(Stored items)
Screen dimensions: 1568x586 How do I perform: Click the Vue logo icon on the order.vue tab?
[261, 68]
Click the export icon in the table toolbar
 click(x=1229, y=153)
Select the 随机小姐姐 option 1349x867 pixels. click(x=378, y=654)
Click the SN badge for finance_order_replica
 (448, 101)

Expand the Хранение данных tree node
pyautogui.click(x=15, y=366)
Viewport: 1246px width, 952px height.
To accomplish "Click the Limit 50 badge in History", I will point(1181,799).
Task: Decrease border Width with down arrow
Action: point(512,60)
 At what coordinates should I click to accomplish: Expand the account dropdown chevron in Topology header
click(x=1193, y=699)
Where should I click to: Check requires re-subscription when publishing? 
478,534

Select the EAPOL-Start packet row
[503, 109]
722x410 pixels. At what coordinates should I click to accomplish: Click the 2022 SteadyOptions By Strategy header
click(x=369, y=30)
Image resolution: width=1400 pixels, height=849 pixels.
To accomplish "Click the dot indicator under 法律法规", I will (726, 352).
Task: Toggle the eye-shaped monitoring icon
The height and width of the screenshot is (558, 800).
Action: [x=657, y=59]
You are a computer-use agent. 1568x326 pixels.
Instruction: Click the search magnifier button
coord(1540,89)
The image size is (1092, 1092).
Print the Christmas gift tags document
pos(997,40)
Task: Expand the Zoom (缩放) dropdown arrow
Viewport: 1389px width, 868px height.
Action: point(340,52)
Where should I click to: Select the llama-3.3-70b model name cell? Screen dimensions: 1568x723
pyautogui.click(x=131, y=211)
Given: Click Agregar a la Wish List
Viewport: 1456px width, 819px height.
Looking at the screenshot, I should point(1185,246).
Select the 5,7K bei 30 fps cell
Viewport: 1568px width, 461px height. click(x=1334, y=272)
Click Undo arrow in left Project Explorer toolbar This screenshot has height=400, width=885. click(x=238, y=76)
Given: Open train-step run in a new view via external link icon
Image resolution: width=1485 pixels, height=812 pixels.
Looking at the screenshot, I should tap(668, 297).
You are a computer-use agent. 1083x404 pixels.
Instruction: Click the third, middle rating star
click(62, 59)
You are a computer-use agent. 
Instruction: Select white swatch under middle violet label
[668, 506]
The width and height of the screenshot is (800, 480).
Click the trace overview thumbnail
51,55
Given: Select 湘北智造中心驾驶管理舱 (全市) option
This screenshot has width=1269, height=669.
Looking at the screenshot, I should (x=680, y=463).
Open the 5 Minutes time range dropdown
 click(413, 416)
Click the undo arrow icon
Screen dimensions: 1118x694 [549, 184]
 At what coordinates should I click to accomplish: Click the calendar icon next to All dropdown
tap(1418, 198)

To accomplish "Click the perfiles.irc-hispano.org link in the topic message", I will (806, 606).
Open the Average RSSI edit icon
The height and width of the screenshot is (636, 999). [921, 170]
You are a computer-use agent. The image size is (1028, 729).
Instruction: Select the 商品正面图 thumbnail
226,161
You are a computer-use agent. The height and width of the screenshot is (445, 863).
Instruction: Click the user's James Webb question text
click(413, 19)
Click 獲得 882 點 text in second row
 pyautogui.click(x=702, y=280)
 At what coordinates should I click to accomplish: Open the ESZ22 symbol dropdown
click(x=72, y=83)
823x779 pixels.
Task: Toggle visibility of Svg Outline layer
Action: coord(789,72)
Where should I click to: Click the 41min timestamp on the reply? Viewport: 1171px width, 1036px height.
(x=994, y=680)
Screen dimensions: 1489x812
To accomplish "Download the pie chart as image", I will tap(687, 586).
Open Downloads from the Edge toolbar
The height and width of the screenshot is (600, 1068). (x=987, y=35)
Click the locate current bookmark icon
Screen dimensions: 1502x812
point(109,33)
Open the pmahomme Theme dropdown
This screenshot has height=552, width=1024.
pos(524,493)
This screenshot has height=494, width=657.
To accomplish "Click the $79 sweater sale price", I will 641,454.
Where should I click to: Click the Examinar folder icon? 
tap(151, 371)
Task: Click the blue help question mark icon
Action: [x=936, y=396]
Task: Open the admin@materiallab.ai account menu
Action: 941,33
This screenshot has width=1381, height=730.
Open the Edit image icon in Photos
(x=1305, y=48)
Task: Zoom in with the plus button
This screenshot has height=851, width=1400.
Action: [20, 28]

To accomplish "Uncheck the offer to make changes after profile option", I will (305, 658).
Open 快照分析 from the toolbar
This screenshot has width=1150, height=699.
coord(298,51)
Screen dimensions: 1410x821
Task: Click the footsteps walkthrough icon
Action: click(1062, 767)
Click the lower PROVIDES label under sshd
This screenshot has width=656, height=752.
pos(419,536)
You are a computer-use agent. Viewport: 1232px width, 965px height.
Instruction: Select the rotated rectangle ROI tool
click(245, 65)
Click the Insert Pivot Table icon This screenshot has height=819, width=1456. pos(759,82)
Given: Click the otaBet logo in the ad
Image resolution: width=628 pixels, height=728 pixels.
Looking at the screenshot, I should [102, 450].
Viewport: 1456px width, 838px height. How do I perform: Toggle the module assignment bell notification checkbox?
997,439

▸ Instructions for the task
Rewrite the rows from the first one through the line containing "pyautogui.click(x=15, y=366)", swapping "export" for "import" and keeping everything else the same.

▸ Response to this exercise
Screen dimensions: 1568x586 How do I perform: Click the Vue logo icon on the order.vue tab?
[261, 68]
Click the import icon in the table toolbar
 click(x=1229, y=153)
Select the 随机小姐姐 option 1349x867 pixels. click(x=378, y=654)
Click the SN badge for finance_order_replica
 (448, 101)

Expand the Хранение данных tree node
pyautogui.click(x=15, y=366)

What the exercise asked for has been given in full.